Records for this exercise –
----
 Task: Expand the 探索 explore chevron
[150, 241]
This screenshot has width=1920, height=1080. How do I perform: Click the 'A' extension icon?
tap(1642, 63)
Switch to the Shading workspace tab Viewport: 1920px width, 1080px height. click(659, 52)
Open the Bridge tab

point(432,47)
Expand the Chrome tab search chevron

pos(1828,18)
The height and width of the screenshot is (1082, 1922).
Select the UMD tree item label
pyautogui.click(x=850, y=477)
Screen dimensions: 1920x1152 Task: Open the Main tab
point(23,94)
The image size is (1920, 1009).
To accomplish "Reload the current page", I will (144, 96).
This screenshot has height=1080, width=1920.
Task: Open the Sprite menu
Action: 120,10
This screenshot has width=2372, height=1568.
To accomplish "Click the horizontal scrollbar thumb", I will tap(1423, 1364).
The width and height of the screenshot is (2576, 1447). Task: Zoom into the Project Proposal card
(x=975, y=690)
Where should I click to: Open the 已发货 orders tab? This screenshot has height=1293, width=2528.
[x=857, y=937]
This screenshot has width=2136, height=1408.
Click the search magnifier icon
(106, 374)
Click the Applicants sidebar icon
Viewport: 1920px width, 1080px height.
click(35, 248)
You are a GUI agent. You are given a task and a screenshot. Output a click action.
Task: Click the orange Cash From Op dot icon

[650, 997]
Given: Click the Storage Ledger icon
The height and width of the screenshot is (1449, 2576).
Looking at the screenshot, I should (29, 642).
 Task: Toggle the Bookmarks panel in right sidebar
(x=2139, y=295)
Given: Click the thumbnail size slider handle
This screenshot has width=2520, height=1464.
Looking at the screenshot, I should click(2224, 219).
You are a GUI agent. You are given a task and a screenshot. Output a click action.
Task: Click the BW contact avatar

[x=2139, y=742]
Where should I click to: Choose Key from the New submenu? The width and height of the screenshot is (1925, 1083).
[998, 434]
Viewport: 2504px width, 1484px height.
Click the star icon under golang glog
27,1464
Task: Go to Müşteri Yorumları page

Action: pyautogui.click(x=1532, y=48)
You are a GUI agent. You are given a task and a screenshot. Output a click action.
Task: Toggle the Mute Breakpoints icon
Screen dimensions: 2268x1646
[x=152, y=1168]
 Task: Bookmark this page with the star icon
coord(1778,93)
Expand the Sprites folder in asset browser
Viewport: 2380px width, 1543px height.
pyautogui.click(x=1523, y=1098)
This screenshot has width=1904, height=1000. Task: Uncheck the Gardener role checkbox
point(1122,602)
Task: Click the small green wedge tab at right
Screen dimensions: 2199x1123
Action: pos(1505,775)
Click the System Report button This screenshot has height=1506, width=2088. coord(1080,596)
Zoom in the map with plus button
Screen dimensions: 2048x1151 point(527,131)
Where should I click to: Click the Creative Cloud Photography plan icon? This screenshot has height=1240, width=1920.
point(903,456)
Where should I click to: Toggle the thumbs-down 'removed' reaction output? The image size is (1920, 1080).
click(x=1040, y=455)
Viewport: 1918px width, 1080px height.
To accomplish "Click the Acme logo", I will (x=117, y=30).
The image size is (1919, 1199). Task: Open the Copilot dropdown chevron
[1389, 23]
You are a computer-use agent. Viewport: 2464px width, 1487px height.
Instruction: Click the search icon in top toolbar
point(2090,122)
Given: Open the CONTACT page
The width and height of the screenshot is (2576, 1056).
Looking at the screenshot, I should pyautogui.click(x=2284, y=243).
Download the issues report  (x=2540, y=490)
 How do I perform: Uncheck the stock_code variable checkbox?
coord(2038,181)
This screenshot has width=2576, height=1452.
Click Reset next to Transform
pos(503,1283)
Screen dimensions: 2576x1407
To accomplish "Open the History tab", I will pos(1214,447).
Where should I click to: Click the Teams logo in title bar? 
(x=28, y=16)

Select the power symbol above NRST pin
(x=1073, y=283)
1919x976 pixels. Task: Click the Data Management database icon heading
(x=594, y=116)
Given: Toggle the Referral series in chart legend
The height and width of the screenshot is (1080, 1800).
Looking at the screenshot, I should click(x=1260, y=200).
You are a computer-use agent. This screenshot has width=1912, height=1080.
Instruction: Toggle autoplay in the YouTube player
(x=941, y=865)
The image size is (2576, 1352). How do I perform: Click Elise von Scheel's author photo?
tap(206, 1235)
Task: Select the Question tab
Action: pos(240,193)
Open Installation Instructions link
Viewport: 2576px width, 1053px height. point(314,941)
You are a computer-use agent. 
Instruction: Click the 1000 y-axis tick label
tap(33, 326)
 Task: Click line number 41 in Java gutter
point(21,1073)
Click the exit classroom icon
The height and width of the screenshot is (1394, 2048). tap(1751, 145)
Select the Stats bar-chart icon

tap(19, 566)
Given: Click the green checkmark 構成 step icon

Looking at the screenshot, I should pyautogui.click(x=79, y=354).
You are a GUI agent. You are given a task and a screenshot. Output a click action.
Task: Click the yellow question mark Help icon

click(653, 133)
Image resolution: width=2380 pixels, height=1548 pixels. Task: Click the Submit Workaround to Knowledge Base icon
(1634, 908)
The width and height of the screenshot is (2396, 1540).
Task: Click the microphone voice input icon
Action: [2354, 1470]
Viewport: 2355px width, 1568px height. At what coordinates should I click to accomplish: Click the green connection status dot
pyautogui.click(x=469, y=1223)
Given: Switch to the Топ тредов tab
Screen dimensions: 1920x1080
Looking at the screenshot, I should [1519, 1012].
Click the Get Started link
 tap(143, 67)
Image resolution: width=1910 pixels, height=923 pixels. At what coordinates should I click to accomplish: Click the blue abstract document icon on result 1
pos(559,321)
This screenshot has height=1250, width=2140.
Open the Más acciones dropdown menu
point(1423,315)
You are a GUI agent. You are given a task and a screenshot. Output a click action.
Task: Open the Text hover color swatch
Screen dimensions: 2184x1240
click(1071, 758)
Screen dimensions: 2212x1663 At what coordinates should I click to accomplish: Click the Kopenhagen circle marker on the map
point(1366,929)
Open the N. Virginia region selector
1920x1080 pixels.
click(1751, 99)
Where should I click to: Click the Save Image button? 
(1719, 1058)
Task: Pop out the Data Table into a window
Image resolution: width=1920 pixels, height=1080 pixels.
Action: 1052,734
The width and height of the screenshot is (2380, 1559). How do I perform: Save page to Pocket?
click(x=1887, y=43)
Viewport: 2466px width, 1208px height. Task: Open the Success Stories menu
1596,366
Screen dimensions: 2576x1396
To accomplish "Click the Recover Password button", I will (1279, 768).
----
Could you write out, exactly as they stand, only the lines above that begin at the line with "Task: Pop out the Data Table into a window" and stop after the line with "Screen dimensions: 2576x1396"?

Task: Pop out the Data Table into a window
Image resolution: width=1920 pixels, height=1080 pixels.
Action: 1052,734
The width and height of the screenshot is (2380, 1559). How do I perform: Save page to Pocket?
click(x=1887, y=43)
Viewport: 2466px width, 1208px height. Task: Open the Success Stories menu
1596,366
Screen dimensions: 2576x1396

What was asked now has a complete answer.